┌─ AVAILABLE DATA

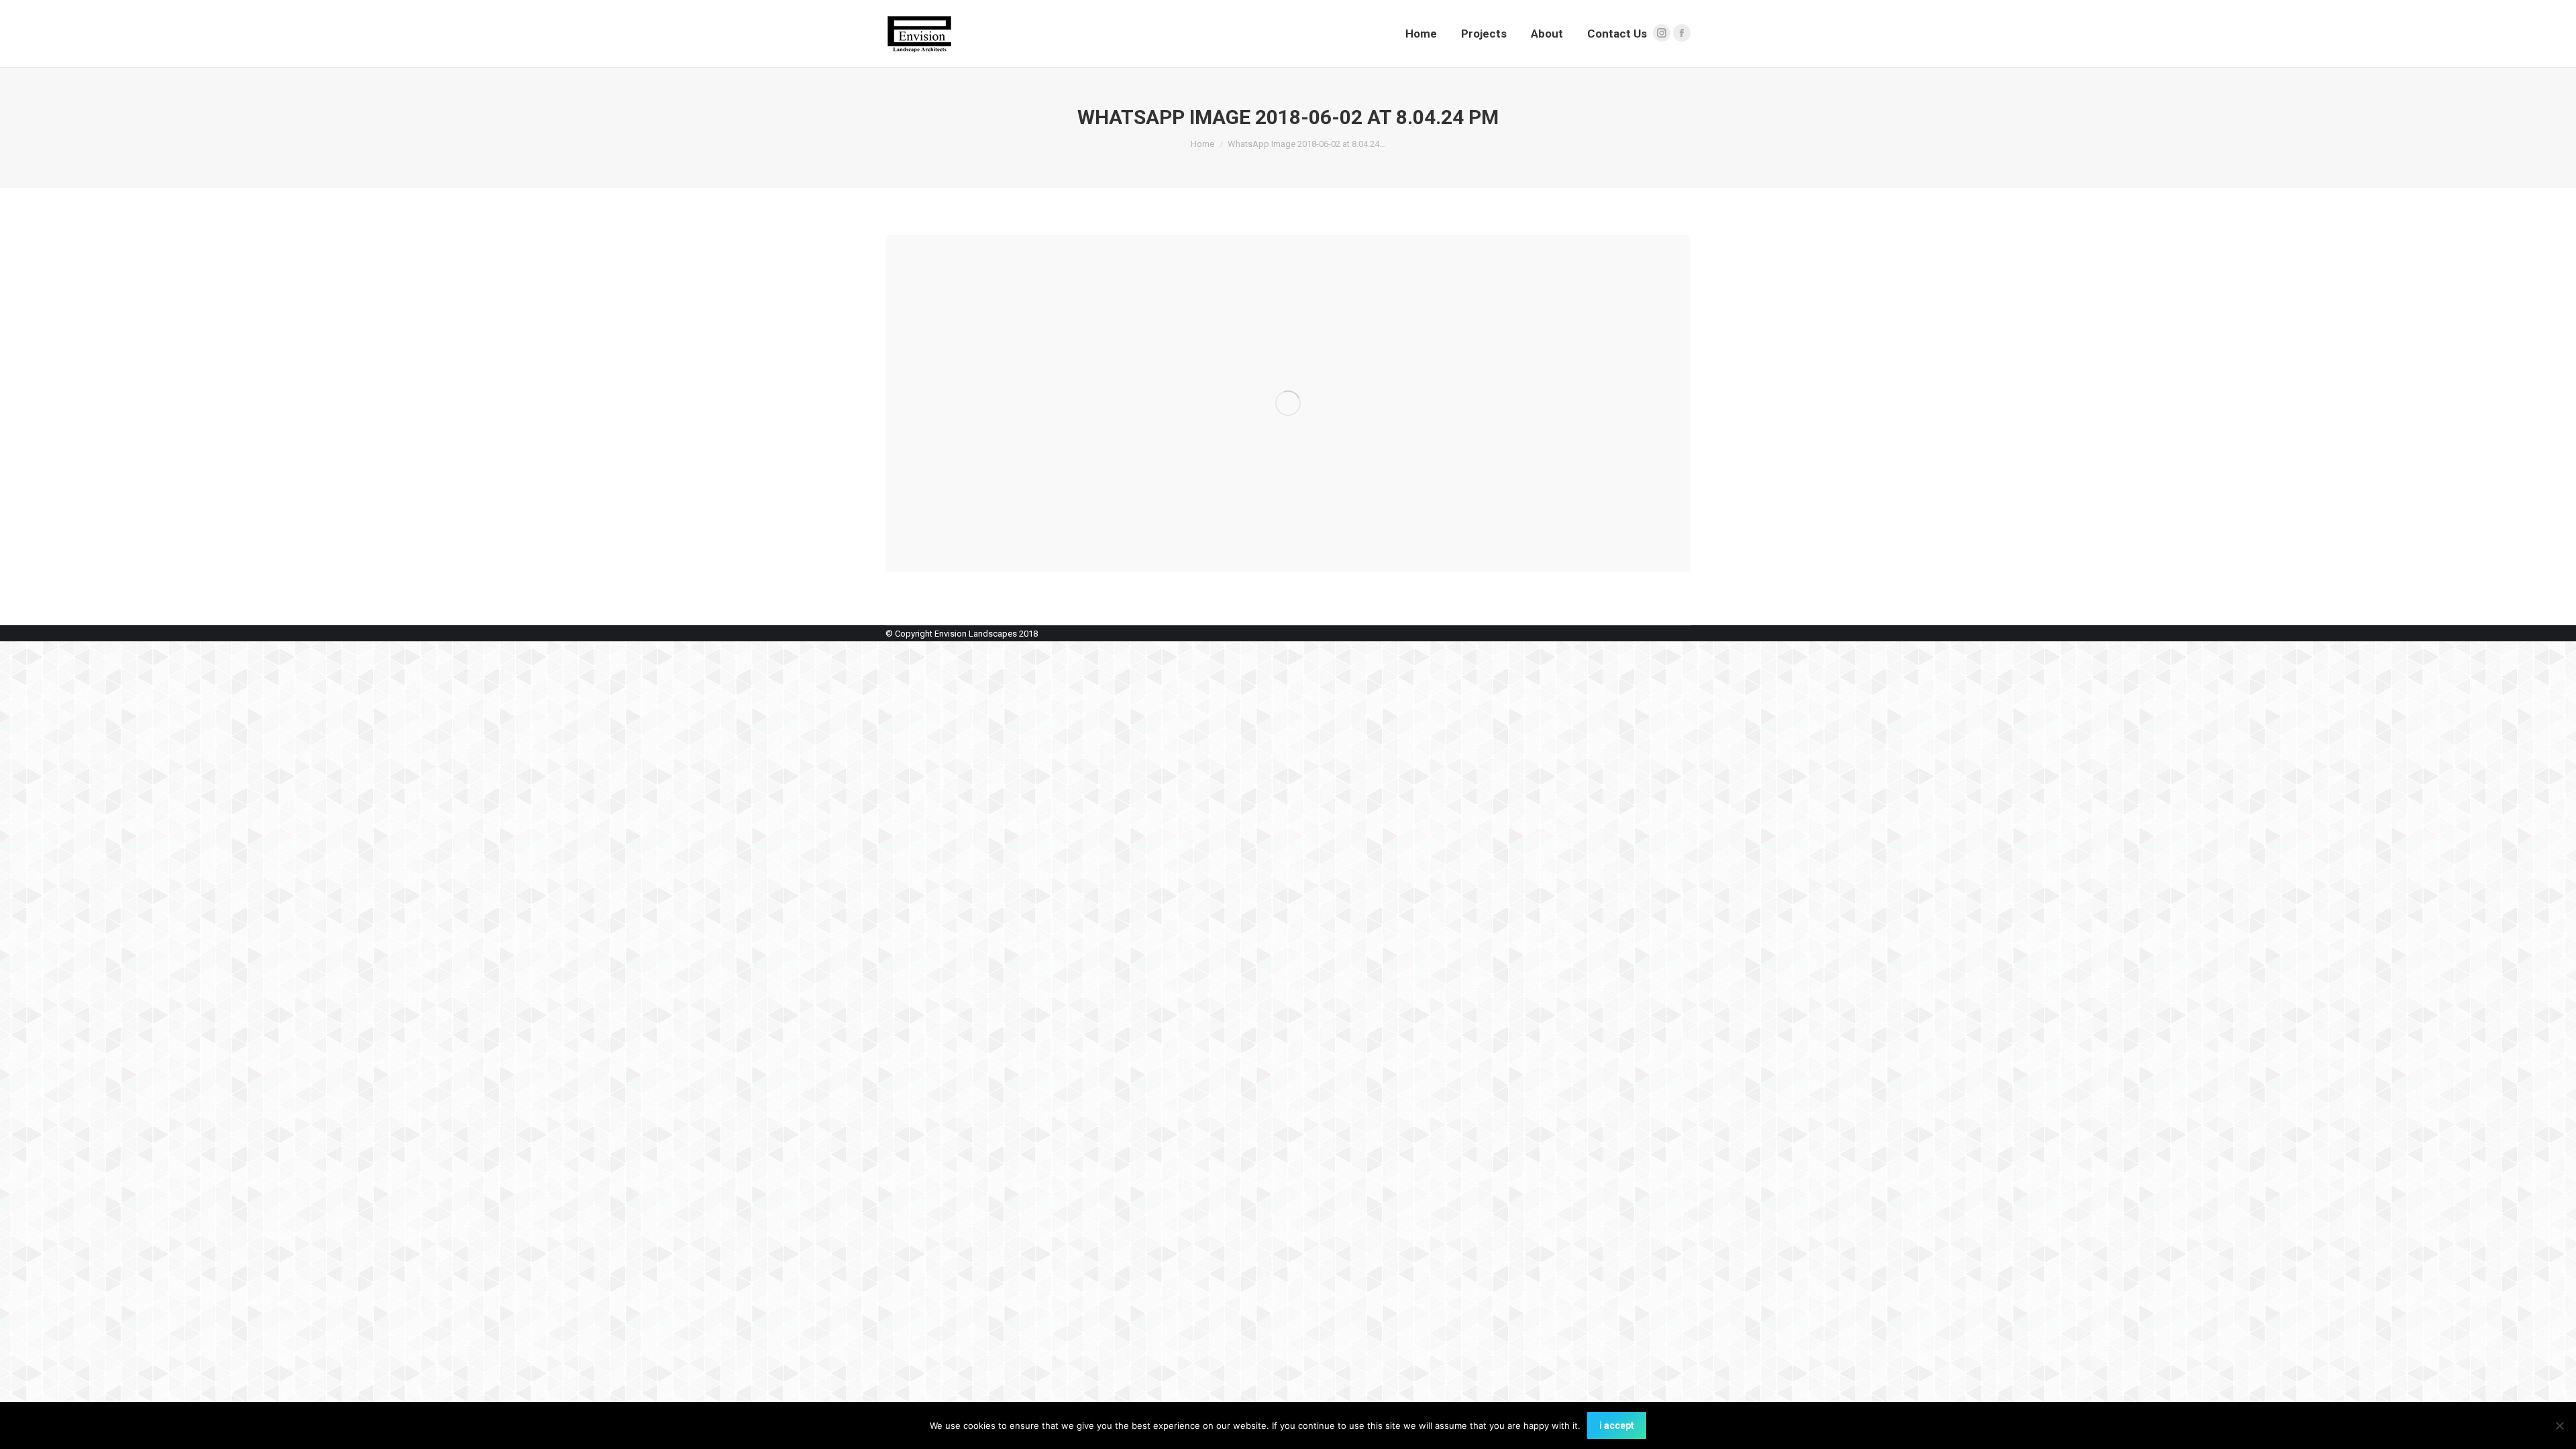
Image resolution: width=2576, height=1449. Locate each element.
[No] (2559, 1425)
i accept (1616, 1425)
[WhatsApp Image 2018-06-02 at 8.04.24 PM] (1287, 403)
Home (1202, 144)
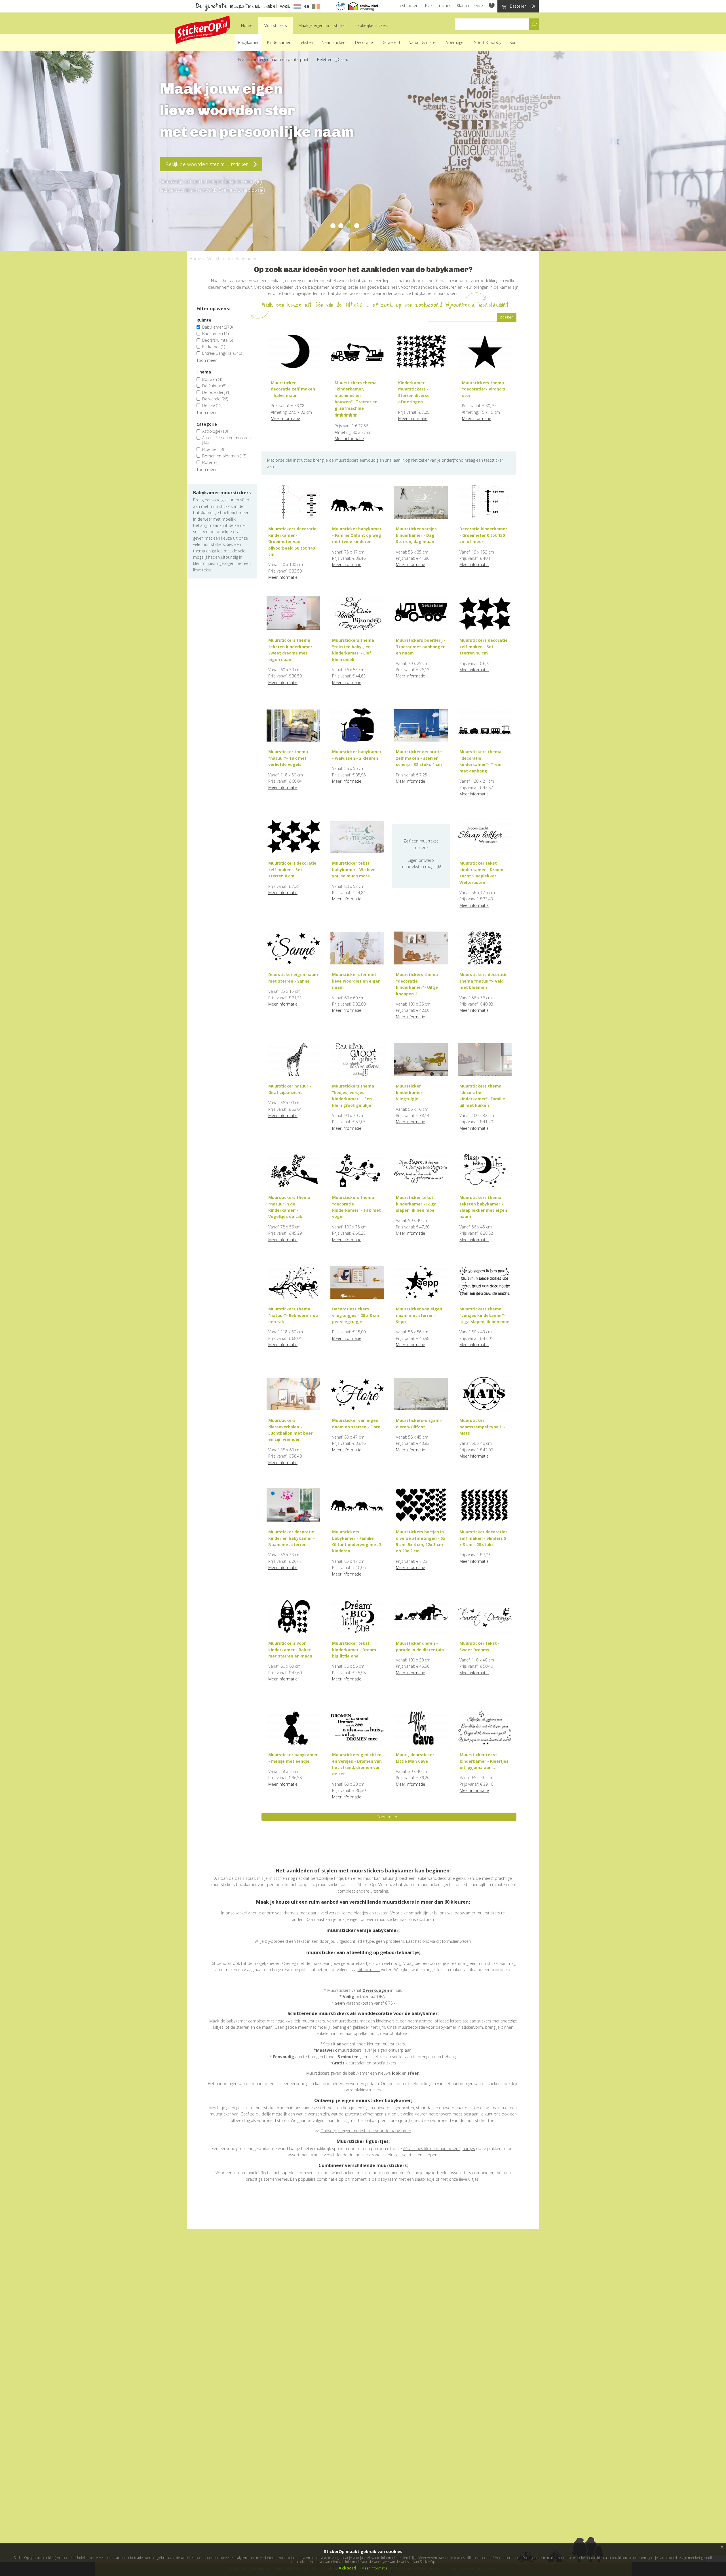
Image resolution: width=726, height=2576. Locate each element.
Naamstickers (334, 42)
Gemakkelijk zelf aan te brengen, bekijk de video (207, 181)
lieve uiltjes (469, 2179)
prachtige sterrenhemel (267, 2179)
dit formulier (447, 1941)
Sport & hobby (487, 42)
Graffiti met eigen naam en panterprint (273, 59)
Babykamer (248, 42)
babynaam (387, 2179)
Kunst (515, 42)
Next (720, 151)
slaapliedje (424, 2179)
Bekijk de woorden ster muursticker (206, 164)
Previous (6, 151)
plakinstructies (367, 2090)
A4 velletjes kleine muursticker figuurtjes (439, 2148)
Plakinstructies (438, 5)
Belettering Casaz (333, 59)
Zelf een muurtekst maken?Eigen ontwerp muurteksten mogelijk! (421, 853)
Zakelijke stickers (372, 25)
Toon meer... (208, 360)
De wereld (390, 42)
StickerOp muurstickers (202, 30)
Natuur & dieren (423, 42)
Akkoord (347, 2568)
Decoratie (364, 42)
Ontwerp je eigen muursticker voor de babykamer (365, 2130)
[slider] (346, 415)
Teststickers (408, 5)
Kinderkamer (278, 42)
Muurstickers (275, 25)
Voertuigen (456, 42)
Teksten (306, 42)
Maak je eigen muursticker (322, 25)
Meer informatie (285, 418)
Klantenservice (470, 5)
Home (246, 25)
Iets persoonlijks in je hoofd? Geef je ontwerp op (209, 190)
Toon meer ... (389, 1816)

└─

• **TASK INSTRUCTIONS**
The material above is to be repeated word for word, with no images kept.

• **TASK SOLUTION**
Image resolution: width=2576, height=1449. Locate each element.
[No] (2559, 1425)
i accept (1616, 1425)
[WhatsApp Image 2018-06-02 at 8.04.24 PM] (1287, 403)
Home (1202, 144)
Image resolution: width=726, height=2576. Locate each element.
Naamstickers (334, 42)
Gemakkelijk zelf aan te brengen, bekijk de video (207, 181)
lieve uiltjes (469, 2179)
prachtige sterrenhemel (267, 2179)
dit formulier (447, 1941)
Sport & hobby (487, 42)
Graffiti met eigen naam en panterprint (273, 59)
Babykamer (248, 42)
babynaam (387, 2179)
Kunst (515, 42)
Next (720, 151)
slaapliedje (424, 2179)
Bekijk de woorden ster muursticker (206, 164)
Previous (6, 151)
plakinstructies (367, 2090)
A4 velletjes kleine muursticker figuurtjes (439, 2148)
Plakinstructies (438, 5)
Belettering Casaz (333, 59)
Zelf een muurtekst maken?Eigen ontwerp muurteksten mogelijk! (421, 853)
Zakelijke stickers (372, 25)
Toon meer... (208, 360)
De wereld (390, 42)
StickerOp muurstickers (202, 30)
Natuur & dieren (423, 42)
Akkoord (347, 2568)
Decoratie (364, 42)
Ontwerp je eigen muursticker voor de babykamer (365, 2130)
[slider] (346, 415)
Teststickers (408, 5)
Kinderkamer (278, 42)
Muurstickers (275, 25)
Voertuigen (456, 42)
Teksten (306, 42)
Maak je eigen muursticker (322, 25)
Meer informatie (285, 418)
Klantenservice (470, 5)
Home (246, 25)
Iets persoonlijks in je hoofd? Geef je ontwerp op (209, 190)
Toon meer ... (389, 1816)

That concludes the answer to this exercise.